----- RECORDS TO PROCESS -----
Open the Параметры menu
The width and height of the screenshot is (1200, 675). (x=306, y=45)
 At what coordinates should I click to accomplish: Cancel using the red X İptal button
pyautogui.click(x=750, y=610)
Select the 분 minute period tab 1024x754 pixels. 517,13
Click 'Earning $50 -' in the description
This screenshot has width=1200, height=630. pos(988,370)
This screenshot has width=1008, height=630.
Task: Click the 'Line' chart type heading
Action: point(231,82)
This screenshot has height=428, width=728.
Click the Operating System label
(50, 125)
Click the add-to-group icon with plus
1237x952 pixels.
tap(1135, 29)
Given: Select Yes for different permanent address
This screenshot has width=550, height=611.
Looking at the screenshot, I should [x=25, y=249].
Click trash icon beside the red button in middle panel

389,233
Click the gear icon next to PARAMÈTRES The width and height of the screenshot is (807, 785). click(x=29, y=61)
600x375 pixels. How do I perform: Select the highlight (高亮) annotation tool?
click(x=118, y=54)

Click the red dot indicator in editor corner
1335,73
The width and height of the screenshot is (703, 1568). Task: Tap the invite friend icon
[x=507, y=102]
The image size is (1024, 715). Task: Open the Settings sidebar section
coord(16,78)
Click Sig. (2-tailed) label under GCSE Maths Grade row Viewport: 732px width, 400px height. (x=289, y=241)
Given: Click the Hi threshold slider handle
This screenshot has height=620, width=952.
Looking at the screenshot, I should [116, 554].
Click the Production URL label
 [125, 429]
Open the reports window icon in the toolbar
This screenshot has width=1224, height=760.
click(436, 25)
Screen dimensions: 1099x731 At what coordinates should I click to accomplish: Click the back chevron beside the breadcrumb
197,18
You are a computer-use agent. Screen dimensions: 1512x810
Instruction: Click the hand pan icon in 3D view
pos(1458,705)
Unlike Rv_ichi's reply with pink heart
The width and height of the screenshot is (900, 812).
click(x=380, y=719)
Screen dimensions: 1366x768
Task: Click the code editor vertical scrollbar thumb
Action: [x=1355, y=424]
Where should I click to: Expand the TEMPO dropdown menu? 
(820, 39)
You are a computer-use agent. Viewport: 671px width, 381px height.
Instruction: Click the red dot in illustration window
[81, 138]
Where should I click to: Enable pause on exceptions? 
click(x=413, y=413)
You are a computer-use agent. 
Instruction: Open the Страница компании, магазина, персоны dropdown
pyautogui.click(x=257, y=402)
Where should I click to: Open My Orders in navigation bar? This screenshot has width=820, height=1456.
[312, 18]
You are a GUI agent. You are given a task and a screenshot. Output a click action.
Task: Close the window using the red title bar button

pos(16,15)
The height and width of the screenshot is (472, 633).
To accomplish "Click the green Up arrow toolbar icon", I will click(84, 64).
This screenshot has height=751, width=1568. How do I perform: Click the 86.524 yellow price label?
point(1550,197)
-----
TASK STATEMENT: Your output should be an exact copy of the lines from the one containing "Instruction: Open the" through the last line of the data above.

OUTPUT FOR THIS TASK:
Instruction: Open the Страница компании, магазина, персоны dropdown
pyautogui.click(x=257, y=402)
Where should I click to: Open My Orders in navigation bar? This screenshot has width=820, height=1456.
[312, 18]
You are a GUI agent. You are given a task and a screenshot. Output a click action.
Task: Close the window using the red title bar button

pos(16,15)
The height and width of the screenshot is (472, 633).
To accomplish "Click the green Up arrow toolbar icon", I will click(84, 64).
This screenshot has height=751, width=1568. How do I perform: Click the 86.524 yellow price label?
point(1550,197)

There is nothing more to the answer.